(THE TASK):
Show all the lines in the data below that include the word "computer".

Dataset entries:
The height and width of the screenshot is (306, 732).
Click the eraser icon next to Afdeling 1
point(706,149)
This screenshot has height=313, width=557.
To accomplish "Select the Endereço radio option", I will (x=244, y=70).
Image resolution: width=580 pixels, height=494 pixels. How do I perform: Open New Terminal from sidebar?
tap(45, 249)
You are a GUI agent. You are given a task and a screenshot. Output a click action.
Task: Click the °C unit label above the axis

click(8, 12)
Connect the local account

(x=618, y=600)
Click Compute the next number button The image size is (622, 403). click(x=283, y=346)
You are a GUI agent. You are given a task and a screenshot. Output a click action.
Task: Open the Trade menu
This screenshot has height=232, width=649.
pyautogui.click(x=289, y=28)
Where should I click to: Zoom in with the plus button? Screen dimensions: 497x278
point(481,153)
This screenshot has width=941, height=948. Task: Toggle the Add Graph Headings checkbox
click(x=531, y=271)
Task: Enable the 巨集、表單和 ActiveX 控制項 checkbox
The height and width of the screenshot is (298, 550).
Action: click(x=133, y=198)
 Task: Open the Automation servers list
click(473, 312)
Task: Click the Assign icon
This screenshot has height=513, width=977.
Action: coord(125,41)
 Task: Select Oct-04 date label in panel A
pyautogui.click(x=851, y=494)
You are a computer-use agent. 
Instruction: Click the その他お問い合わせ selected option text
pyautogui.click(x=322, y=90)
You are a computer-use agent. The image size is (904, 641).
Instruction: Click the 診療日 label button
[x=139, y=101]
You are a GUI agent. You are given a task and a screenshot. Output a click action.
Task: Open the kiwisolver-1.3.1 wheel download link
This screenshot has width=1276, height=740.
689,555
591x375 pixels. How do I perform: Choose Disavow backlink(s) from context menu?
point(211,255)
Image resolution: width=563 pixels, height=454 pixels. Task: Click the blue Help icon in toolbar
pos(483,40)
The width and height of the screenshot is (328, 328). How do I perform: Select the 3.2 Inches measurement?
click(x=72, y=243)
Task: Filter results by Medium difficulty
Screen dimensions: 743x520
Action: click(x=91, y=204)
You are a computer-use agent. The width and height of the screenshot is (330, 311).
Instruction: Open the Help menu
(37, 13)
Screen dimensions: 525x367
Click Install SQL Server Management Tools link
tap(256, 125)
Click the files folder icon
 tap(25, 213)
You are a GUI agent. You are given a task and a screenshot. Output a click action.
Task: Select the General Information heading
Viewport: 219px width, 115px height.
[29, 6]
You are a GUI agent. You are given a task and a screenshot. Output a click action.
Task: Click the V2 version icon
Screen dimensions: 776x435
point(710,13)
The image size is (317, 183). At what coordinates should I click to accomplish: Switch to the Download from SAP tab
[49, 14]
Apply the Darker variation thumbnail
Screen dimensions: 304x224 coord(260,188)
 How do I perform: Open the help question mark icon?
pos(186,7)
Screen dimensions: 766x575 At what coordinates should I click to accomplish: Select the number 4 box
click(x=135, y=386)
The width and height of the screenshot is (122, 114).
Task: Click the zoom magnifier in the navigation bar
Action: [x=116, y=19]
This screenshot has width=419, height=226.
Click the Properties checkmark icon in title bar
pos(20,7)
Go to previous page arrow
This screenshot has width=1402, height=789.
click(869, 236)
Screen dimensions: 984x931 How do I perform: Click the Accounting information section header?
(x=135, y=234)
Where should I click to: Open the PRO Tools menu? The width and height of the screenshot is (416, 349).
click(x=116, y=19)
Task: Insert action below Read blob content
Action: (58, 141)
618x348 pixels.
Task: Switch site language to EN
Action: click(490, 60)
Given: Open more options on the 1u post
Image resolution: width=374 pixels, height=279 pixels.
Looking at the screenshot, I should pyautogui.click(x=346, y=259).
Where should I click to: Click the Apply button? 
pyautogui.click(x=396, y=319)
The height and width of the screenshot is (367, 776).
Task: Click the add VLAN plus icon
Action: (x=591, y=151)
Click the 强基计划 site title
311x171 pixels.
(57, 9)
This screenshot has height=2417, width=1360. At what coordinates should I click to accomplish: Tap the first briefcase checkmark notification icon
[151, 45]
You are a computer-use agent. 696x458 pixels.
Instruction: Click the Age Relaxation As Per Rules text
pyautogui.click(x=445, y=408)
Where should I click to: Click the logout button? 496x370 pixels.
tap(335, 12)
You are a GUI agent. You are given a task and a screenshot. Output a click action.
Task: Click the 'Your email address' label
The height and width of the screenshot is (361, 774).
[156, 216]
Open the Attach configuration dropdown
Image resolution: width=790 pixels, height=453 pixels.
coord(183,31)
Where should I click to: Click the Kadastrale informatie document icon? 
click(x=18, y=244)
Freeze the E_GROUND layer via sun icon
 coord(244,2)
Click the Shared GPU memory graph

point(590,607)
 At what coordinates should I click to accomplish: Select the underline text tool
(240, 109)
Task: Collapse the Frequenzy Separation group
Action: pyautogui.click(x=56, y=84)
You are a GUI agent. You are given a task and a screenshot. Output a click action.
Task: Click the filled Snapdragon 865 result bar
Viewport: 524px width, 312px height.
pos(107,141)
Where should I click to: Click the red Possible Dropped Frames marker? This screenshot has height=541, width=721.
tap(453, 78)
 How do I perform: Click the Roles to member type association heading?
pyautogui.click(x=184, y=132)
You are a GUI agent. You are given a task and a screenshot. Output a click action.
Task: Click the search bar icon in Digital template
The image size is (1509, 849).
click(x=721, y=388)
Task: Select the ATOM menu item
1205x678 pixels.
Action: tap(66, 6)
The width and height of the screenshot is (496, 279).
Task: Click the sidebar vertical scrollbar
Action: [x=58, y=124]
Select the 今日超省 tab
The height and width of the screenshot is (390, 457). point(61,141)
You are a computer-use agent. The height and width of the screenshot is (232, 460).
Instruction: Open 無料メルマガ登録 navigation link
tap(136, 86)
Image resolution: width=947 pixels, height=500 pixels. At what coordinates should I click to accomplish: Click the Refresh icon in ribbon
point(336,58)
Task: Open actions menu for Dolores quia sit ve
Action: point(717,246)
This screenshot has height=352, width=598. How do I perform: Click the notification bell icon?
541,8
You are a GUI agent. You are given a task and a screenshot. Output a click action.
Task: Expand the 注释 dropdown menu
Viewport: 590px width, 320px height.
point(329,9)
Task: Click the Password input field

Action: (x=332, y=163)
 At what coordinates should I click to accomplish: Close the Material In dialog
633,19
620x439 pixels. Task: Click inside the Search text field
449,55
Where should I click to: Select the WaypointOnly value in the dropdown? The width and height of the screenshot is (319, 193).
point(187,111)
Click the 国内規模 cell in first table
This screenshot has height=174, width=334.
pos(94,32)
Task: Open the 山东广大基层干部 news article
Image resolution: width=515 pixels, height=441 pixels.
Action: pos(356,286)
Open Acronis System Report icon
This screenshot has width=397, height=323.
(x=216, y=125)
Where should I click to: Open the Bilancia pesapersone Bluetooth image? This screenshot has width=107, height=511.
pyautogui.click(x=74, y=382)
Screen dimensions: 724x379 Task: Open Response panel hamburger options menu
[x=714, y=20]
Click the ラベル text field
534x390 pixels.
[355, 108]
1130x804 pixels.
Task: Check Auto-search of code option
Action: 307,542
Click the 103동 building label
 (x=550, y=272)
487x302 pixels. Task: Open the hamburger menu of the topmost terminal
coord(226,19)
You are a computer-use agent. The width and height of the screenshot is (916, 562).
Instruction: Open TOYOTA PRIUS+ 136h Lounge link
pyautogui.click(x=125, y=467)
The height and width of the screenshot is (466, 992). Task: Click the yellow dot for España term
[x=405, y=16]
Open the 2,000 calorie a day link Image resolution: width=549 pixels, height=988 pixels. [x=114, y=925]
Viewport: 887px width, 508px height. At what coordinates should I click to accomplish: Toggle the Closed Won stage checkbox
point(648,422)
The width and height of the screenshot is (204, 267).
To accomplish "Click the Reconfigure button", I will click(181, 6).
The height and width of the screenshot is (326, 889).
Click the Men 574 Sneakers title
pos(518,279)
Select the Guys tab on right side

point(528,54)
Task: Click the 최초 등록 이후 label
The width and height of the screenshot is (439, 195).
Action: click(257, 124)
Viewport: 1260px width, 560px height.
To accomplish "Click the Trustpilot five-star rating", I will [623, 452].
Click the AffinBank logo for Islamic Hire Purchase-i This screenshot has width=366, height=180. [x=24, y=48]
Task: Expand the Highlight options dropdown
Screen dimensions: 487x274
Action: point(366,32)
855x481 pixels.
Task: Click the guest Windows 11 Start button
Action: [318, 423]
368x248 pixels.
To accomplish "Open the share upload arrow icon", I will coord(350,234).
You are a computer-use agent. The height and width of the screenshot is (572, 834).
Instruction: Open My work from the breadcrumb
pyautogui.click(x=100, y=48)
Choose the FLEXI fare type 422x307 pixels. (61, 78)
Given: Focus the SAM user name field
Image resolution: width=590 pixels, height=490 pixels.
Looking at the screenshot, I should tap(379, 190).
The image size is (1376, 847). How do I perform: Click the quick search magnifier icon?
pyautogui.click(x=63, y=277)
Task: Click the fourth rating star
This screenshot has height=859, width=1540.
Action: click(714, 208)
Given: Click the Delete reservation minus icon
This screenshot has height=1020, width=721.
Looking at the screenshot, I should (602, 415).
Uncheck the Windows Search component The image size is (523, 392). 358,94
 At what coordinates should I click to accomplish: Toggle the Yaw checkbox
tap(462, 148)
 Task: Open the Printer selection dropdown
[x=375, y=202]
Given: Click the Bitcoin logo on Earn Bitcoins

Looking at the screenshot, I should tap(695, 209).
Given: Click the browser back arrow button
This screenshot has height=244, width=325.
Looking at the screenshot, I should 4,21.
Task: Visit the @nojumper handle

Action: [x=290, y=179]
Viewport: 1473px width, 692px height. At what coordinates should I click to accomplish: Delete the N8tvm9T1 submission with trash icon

(TASK RESPONSE):
You are a computer-use agent. 
You are a computer-use agent. The image size is (904, 641).
You are a computer-use agent. The width and height of the screenshot is (330, 311).
You are a computer-use agent. 696x458 pixels.
You are a computer-use agent. The height and width of the screenshot is (232, 460).
You are a computer-use agent. The width and height of the screenshot is (916, 562).
You are a computer-use agent. The height and width of the screenshot is (572, 834).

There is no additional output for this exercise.